Mit Energieminister bin Dah’en al Hamili erörterte der Ministerpräsident Fragen der Energie- und Ressourcenpolitik sowie der Energiewirtschaft. Im besonderen Fokus standen die Potenziale für die Zusammenarbeit von Nordrhein-Westfalen und den VAE bei der Erforschung und Ent­wicklung moderner Energietechnologien. „Erneuerbare Energien sind der Schlüssel für die Energieversorgung unserer Zukunft. Dies gilt ökologisch als auch ökonomisch. Die VAE und Nordrhein-Westfalen verfolgen hier ähnliche Ziele. Die zu bewältigenden technologischen Herausforderungen sind eine große Chance für die Zusammenarbeit unserer Länder“, so Rüttergs.

Bin Dah’en al Hamili schilderte der deutschen Delegation das energie­politische Konzept der VAE. Dieses sieht eine stärkere petrochemische Nutzung der Ölreserven vor, die noch einige Jahrzehnte wirtschaftlich gefördert werden können. Auch die Gasreserven stehen nicht unbe­grenzt zur Verfügung. Zur Energieversorgung setzt das Land daher zunehmend auf erneuerbare Ressourcen, vornehmlich die Sonne. Aber auch für Windkraft gibt es wegen der Nähe zum Meer größeres Interesse. Als Pilotprojekt wird gegenwärtig die Öko-Stadt Masdar City bei Abu Dhabi errichtet.
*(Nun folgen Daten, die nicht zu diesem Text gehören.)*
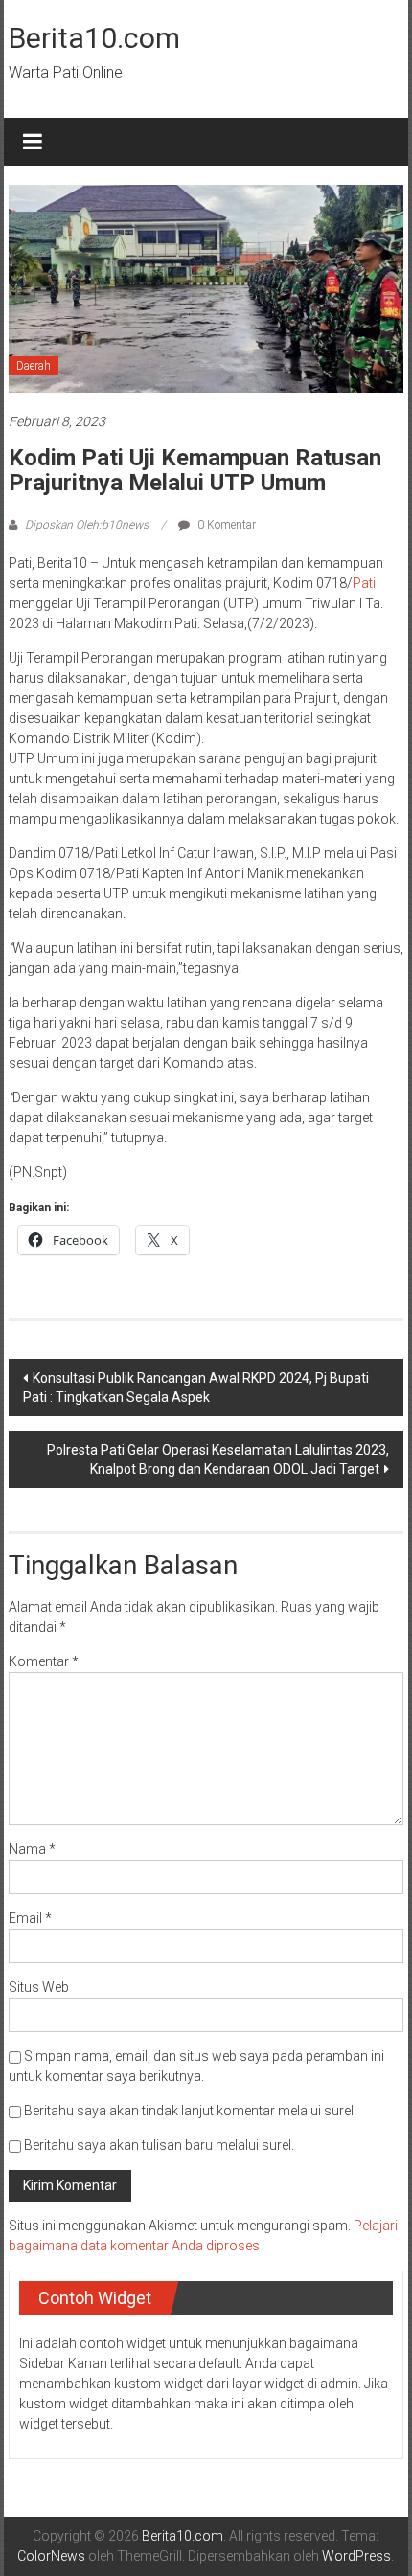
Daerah (33, 366)
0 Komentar (225, 524)
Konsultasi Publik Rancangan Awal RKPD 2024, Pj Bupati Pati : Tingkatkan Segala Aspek (196, 1387)
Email (30, 1918)
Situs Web (39, 1987)
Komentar (44, 1661)
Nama (32, 1849)
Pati (364, 583)
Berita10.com (94, 38)
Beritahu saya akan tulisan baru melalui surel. (159, 2145)
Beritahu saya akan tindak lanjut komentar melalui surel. (190, 2110)
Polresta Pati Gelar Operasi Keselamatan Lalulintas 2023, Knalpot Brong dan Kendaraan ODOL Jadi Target (218, 1459)
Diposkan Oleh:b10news (86, 524)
Sie soll zu 90 Prozent mit Solarenergie versorgt werden. Nordrhein-westfälische Firmen und Forschungseinrichtungen bieten hier als Kooperationspartner besonders großes Potenzial, etwa Solarworld (Bonn) und RWE (Essen) sowie das Solarinstitut Jülich und das Deutsche Zentrum für Luft- und Raumfahrt mit seinem Schwerpunkt Energieforschung. Die Repräsentanten dieser Firmen wiesen in dem Gespräch auch auf einzelne konkrete Kraftwerksprojekte im Bereich der erneuerbaren Energien hin. Ministerpräsident Rüttgers wird Masdar City am Donnerstag besuchen.

Am heutigen Nachmittag stand noch ein Besuch bei Innenminister Generalleutnant Scheich Saif bin Zayed al Nahyan, Mitglied der könig­lichen Familie und stellvertretender Premierminister der VAE, sowie eventuell weitere politische Gespräche auf dem Programm.

Ministerpräsident Rüttgers besucht die VAE vom 14. bis zum 17. September. Er wird begleitet von einer hochrangigen Delegation von Vertretern aus Wirtschaft, Wissenschaft und Kultur. Stationen der Reise sind die beiden Emirate Abu Dhabi und Dubai. Rüttgers ist der erste nordrhein-westfälische Ministerpräsident, der die VAE besucht. Ziel der Reise ist es, die wirtschaftlichen und politischen sowie die wissenschaft­lichen und kulturellen Beziehungen zwischen den VAE und Nordrhein-Westfalen zu vertiefen. Der Ministerpräsident wird hierbei auch um Investitionen in die klassischen Schlüsselindustrien sowie die Hoch­technologie-Unternehmen unseres Landes werben.